Coming Home

Chippenham Quakers Come Home After 190 Years

It 's just amazing that the original venue of Chippenham Quakers was restored to use during 2002, the 350th year since the Religious Society of Friends was initiated by George Fox.

In the early 1980's a Quaker Meeting was re-formed in Chippenham, the original members coming from Bradford on Avon Meeting.
The Meeting, though still not large, has great vitality and is thriving, despite the fact that until 2002 the Meeting for Worship wes held in a number of different (and often fairly unsuitable) venues.

A member of Chippenham Meeting of the Religious Society of Friends (Quakers) who is a member of the Civic Society read with interest in the Winter 2001 issue of The Buttercross that Fred Guscott's vision to turn the former Causeway Methodist Church into a Music Centre had begun to materialise.

In 2002, through the activities of Fred and Norma Guscott and the local Civic Society.
an exciting discovery was made about the existence of an old Chippenham Meeting House.
The interest turned to excitement.
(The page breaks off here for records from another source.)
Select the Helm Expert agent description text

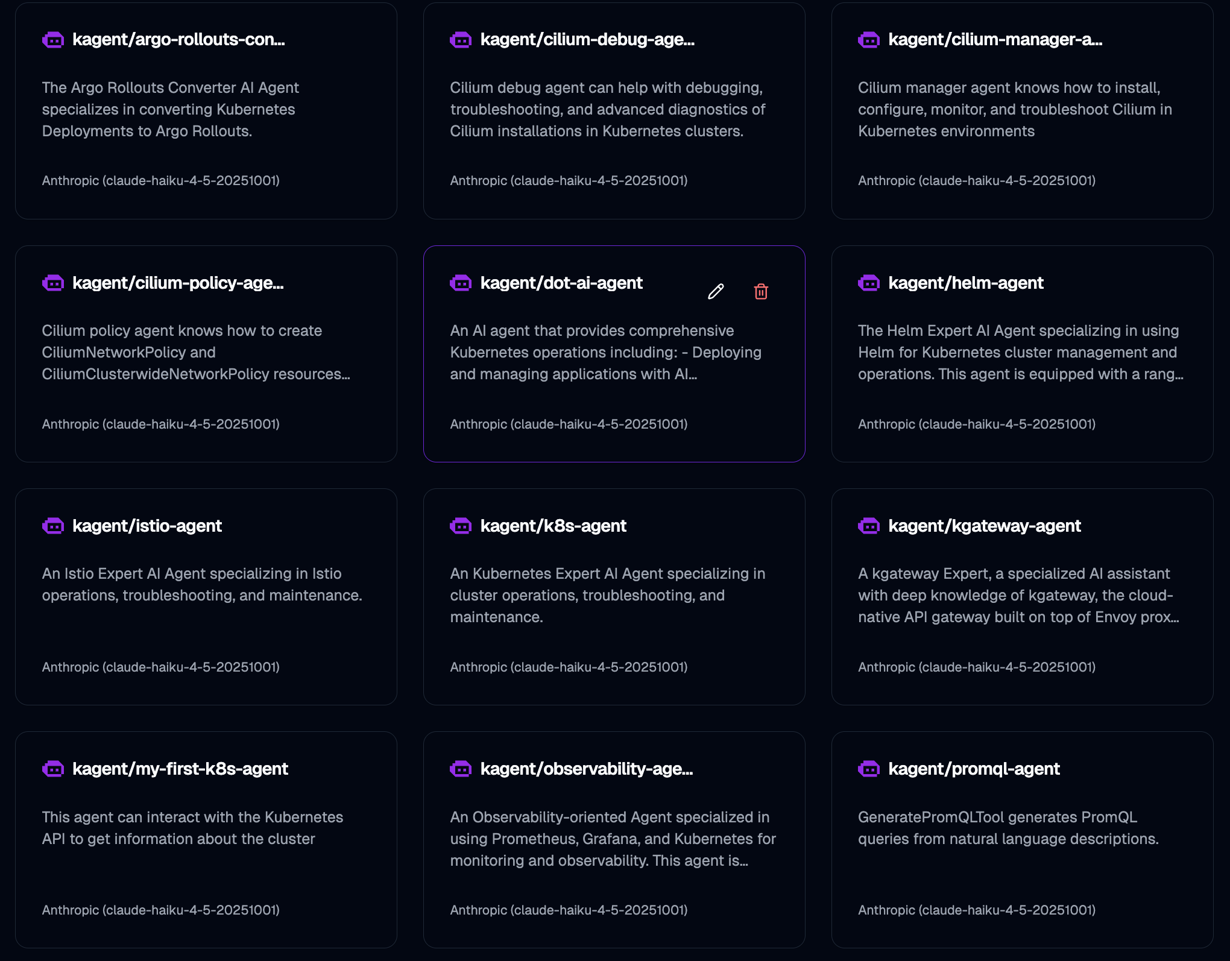[x=1020, y=352]

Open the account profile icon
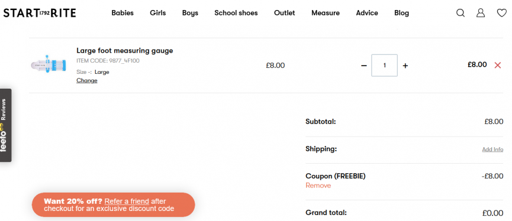[481, 13]
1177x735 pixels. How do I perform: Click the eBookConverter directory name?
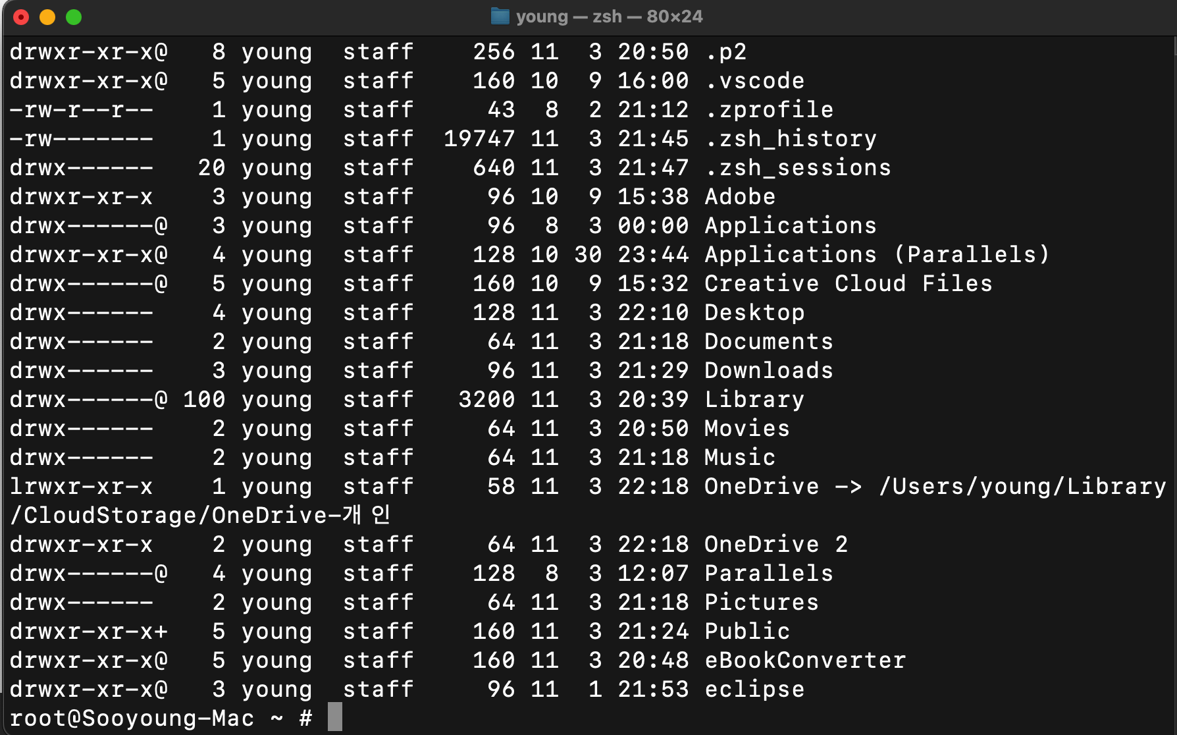[805, 661]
At the back of the building were a series of Quaker Meeting Rooms.

Fred and Norma Guscott were contacted and early in 2002 a group of Quakers went to see the building. Work was very much 'in progress', but despite all the dust which was obviously part of the scenario, they found not only rooms but the old Quaker Meeting House which has been joined by a passage to the Methodist Church, and used as their school.

The visit started a search to discover more about the history of the Meeting House.
Following on from this discovery, its history was researched. Fred and Norma have in their posession the deeds relating to the 18th Century building with the signatures of the appointed Trustees, which include many well known Quaker names, including Fry.
There is probably more to discover. 

The History of the Old Meeting House

Much of the information has come through the late Harold Fassnidge, a local Historian who was a member of the Bradford on Avon Meeting from 1769 to 1812

Premises for a Meeting House were acquired in 1669 on High Street, perhaps associated with an earlier burial ground, and registered in 1690.

It stood well back from the road and was reached by an alleyway beneath a cottage, and occupied the whole of the rear part of the site.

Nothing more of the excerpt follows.